> [EXTRACTED RECORDS]
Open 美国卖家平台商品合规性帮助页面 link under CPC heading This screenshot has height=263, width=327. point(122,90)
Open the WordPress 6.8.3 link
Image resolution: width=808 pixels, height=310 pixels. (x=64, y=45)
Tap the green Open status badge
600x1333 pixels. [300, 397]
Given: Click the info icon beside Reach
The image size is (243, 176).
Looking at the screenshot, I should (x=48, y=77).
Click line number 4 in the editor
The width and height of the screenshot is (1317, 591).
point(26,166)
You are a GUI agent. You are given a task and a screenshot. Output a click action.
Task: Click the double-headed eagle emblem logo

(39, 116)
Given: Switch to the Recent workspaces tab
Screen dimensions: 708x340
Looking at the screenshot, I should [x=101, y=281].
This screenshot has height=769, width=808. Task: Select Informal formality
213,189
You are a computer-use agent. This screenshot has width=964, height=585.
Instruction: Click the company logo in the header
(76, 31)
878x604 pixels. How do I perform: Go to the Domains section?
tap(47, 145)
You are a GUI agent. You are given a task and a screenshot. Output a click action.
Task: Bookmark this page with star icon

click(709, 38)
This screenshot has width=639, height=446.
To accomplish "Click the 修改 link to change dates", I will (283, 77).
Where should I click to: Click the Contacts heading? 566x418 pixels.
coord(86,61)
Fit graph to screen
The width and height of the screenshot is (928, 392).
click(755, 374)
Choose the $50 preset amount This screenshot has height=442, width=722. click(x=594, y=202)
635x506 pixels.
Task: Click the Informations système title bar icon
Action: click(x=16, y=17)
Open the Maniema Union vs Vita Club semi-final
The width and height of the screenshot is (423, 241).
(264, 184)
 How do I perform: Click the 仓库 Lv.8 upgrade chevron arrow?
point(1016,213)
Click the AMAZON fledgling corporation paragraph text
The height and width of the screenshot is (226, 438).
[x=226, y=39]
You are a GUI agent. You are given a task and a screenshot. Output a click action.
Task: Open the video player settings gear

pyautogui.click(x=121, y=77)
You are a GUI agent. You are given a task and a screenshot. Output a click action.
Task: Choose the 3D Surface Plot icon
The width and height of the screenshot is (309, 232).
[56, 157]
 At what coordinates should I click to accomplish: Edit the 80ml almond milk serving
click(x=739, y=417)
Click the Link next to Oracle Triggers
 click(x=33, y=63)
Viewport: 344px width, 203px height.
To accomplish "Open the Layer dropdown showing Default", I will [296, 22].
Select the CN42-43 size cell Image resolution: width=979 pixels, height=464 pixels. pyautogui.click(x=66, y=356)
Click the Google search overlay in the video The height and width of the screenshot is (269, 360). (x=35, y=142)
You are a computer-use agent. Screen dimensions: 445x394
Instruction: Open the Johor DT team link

> [EXERCISE DESCRIPTION]
Within the material above, extract exactly the lines that start at the line containing "Open the Maniema" and stop after the line containing "Task: Choose the 3D Surface Plot icon", and only those.

> [TASK SOLUTION]
Open the Maniema Union vs Vita Club semi-final
The width and height of the screenshot is (423, 241).
(264, 184)
 How do I perform: Click the 仓库 Lv.8 upgrade chevron arrow?
point(1016,213)
Click the AMAZON fledgling corporation paragraph text
The height and width of the screenshot is (226, 438).
[x=226, y=39]
You are a GUI agent. You are given a task and a screenshot. Output a click action.
Task: Open the video player settings gear

pyautogui.click(x=121, y=77)
You are a GUI agent. You are given a task and a screenshot. Output a click action.
Task: Choose the 3D Surface Plot icon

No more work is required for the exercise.